Hemoglobin Electrophoresis by HPLC

Function

Hemoglobin Electrophoresis by High-Performance Liquid Chromatography (HPLC) is a sophisticated technique used to separate and quantify different types of hemoglobin in the blood. Hemoglobin is the protein in red blood cells that carries oxygen. Normal adults primarily have Hemoglobin A (HbA), with small amounts of HbA2 and HbF (fetal hemoglobin).

Why it is Ordered

This test is essential for diagnosing hemoglobinopathies—genetic disorders that lead to the production of abnormal hemoglobin or insufficient production of normal hemoglobin.
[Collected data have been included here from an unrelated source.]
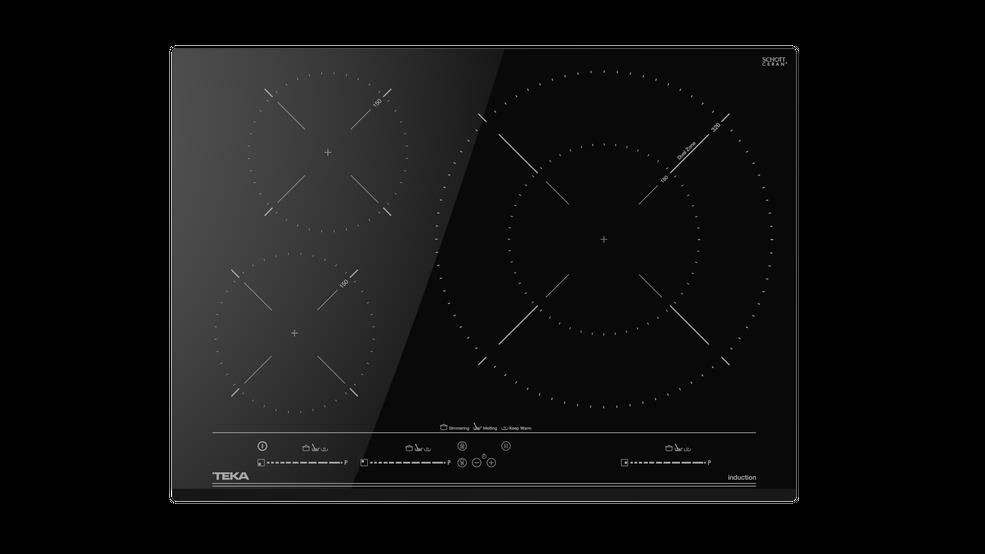Tap zone indicator square of middle slider
This screenshot has width=985, height=554.
(365, 463)
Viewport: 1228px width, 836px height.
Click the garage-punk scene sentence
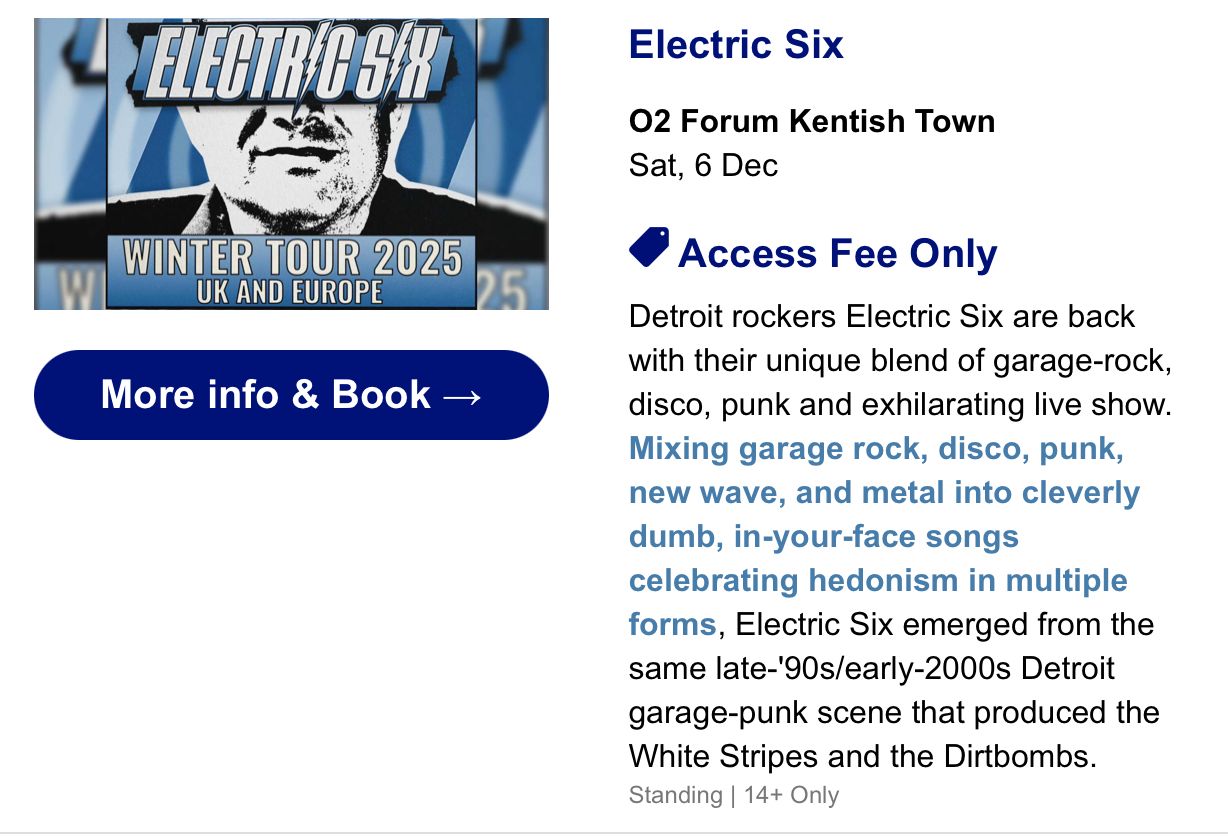point(893,712)
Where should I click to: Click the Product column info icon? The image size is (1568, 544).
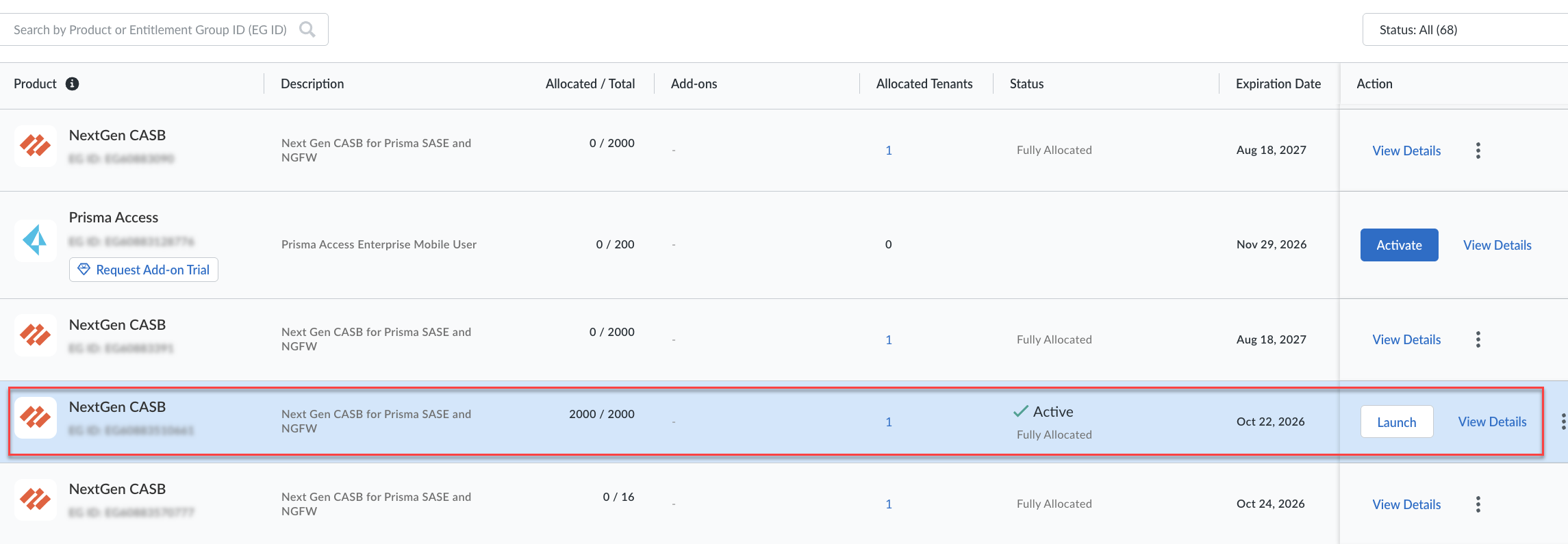[x=72, y=83]
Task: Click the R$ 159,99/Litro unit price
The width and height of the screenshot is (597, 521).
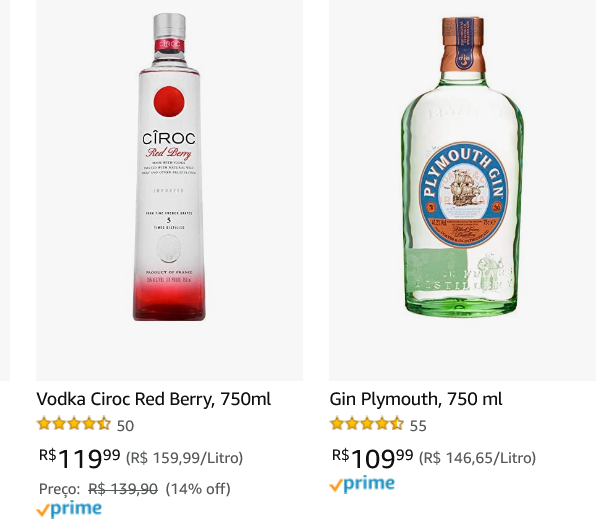Action: click(184, 458)
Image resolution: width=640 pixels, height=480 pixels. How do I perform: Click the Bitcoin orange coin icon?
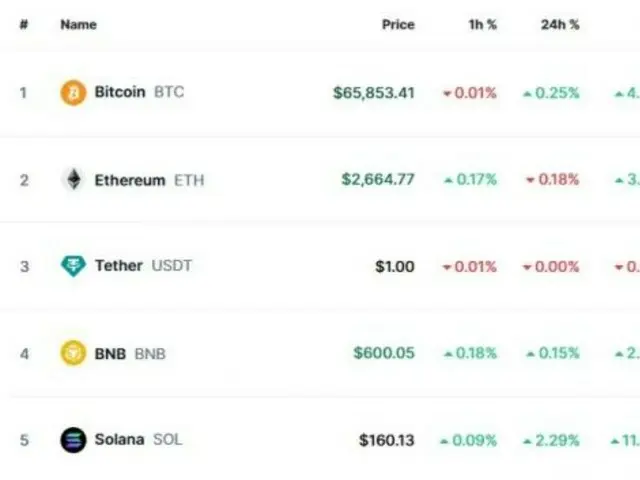pyautogui.click(x=73, y=93)
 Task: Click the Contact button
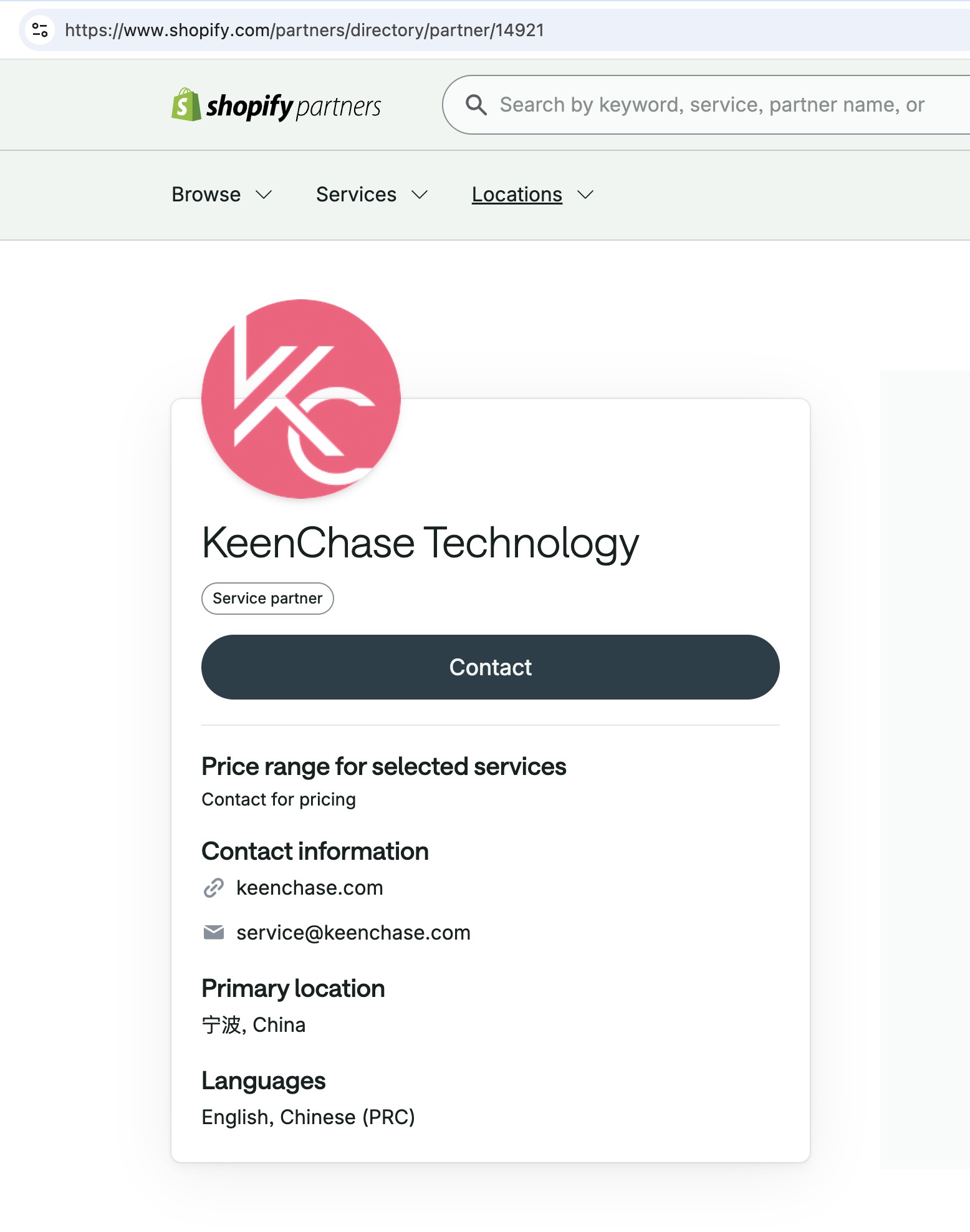490,667
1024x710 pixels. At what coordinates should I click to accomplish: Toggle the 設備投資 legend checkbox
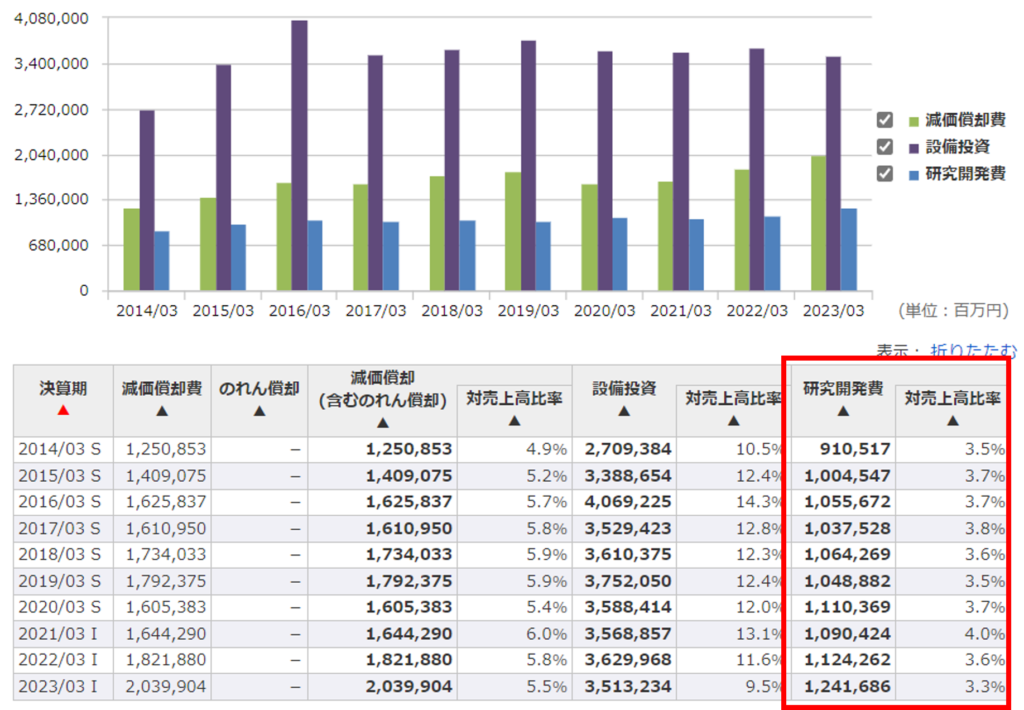[884, 147]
It is ordered for:

• Newborn Screening: Identifying sickle cell disease early.
• Anemia Workup: When a CBC shows low MCV (small red cells) that does not respond to iron therapy.
• Prenatal Screening: Determining if parents carry traits for Thalassemia or Sickle Cell.
• Unexplained Hemolysis: Investigating why red blood cells are breaking down prematurely.

Associated Conditions

• Sickle Cell Disease (HbSS) and Trait (HbAS): Presence of Hemoglobin S.
• Beta-Thalassemia: Characterized by elevated Hemoglobin A2 and sometimes elevated Hemoglobin F.
• Alpha-Thalassemia: May show Hemoglobin H or Bart's (in newborns), though HPLC is sometimes combined with DNA testing for confirmation.
• Hemoglobin C, D, or E Variants: Common structural variants found in specific ethnic populations that can cause mild to severe hemolytic anemia.